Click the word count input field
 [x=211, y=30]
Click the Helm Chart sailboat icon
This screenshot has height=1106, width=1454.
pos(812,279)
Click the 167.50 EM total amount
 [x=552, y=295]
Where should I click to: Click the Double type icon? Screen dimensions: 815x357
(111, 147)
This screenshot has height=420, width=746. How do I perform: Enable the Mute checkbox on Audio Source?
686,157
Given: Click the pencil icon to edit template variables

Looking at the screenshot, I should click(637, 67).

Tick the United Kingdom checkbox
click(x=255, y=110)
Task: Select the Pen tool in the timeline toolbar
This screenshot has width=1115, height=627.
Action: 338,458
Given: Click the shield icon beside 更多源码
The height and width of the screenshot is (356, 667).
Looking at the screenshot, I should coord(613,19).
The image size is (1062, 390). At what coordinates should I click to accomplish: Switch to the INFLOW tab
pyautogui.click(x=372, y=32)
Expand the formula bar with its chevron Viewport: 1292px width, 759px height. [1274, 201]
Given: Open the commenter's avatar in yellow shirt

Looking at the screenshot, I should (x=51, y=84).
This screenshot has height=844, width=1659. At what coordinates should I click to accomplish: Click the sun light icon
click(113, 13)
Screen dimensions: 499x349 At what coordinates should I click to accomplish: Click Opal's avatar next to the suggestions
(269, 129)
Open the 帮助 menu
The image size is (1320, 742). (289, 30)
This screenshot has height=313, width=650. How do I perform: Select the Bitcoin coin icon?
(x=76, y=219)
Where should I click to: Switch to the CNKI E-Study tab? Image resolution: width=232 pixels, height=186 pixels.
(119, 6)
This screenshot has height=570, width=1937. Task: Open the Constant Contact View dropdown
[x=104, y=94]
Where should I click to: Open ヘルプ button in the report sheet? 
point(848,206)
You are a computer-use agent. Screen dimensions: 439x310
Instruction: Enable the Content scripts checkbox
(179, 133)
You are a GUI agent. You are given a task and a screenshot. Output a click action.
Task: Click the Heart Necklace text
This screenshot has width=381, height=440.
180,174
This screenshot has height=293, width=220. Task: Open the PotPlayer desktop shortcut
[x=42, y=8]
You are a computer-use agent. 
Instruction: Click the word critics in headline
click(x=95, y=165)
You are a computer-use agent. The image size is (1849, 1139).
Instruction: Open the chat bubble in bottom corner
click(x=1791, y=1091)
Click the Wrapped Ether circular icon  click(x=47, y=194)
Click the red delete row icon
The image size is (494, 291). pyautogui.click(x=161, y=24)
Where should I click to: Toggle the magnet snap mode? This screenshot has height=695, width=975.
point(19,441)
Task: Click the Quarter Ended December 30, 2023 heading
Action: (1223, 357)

-----

Problem to solve: Render every line of the records above as a Markdown table with two columns, Row and Line. Number the rows and leave out the blank lines.

Worked solution:
| Row | Line |
|---|---|
| 1 | Click the word count input field |
| 2 |  [x=211, y=30] |
| 3 | Click the Helm Chart sailboat icon |
| 4 | This screenshot has height=1106, width=1454. |
| 5 | pos(812,279) |
| 6 | Click the 167.50 EM total amount |
| 7 |  [x=552, y=295] |
| 8 | Where should I click to: Click the Double type icon? Screen dimensions: 815x357 |
| 9 | (111, 147) |
| 10 | This screenshot has height=420, width=746. How do I perform: Enable the Mute checkbox on Audio Source? |
| 11 | 686,157 |
| 12 | Given: Click the pencil icon to edit template variables |
| 13 | Looking at the screenshot, I should click(637, 67). |
| 14 | Tick the United Kingdom checkbox |
| 15 | click(x=255, y=110) |
| 16 | Task: Select the Pen tool in the timeline toolbar |
| 17 | This screenshot has width=1115, height=627. |
| 18 | Action: 338,458 |
| 19 | Given: Click the shield icon beside 更多源码 |
| 20 | The height and width of the screenshot is (356, 667). |
| 21 | Looking at the screenshot, I should coord(613,19). |
| 22 | The image size is (1062, 390). At what coordinates should I click to accomplish: Switch to the INFLOW tab |
| 23 | pyautogui.click(x=372, y=32) |
| 24 | Expand the formula bar with its chevron Viewport: 1292px width, 759px height. [1274, 201] |
| 25 | Given: Open the commenter's avatar in yellow shirt |
| 26 | Looking at the screenshot, I should (x=51, y=84). |
| 27 | This screenshot has height=844, width=1659. At what coordinates should I click to accomplish: Click the sun light icon |
| 28 | click(113, 13) |
| 29 | Screen dimensions: 499x349 At what coordinates should I click to accomplish: Click Opal's avatar next to the suggestions |
| 30 | (269, 129) |
| 31 | Open the 帮助 menu |
| 32 | The image size is (1320, 742). (289, 30) |
| 33 | This screenshot has height=313, width=650. How do I perform: Select the Bitcoin coin icon? |
| 34 | (x=76, y=219) |
| 35 | Where should I click to: Switch to the CNKI E-Study tab? Image resolution: width=232 pixels, height=186 pixels. |
| 36 | (119, 6) |
| 37 | This screenshot has height=570, width=1937. Task: Open the Constant Contact View dropdown |
| 38 | [x=104, y=94] |
| 39 | Where should I click to: Open ヘルプ button in the report sheet?  |
| 40 | point(848,206) |
| 41 | You are a computer-use agent. Screen dimensions: 439x310 |
| 42 | Instruction: Enable the Content scripts checkbox |
| 43 | (179, 133) |
| 44 | You are a GUI agent. You are given a task and a screenshot. Output a click action. |
| 45 | Task: Click the Heart Necklace text |
| 46 | This screenshot has width=381, height=440. |
| 47 | 180,174 |
| 48 | This screenshot has height=293, width=220. Task: Open the PotPlayer desktop shortcut |
| 49 | [x=42, y=8] |
| 50 | You are a computer-use agent.  |
| 51 | Instruction: Click the word critics in headline |
| 52 | click(x=95, y=165) |
| 53 | You are a computer-use agent. The image size is (1849, 1139). |
| 54 | Instruction: Open the chat bubble in bottom corner |
| 55 | click(x=1791, y=1091) |
| 56 | Click the Wrapped Ether circular icon  click(x=47, y=194) |
| 57 | Click the red delete row icon |
| 58 | The image size is (494, 291). pyautogui.click(x=161, y=24) |
| 59 | Where should I click to: Toggle the magnet snap mode? This screenshot has height=695, width=975. |
| 60 | point(19,441) |
| 61 | Task: Click the Quarter Ended December 30, 2023 heading |
| 62 | Action: (1223, 357) |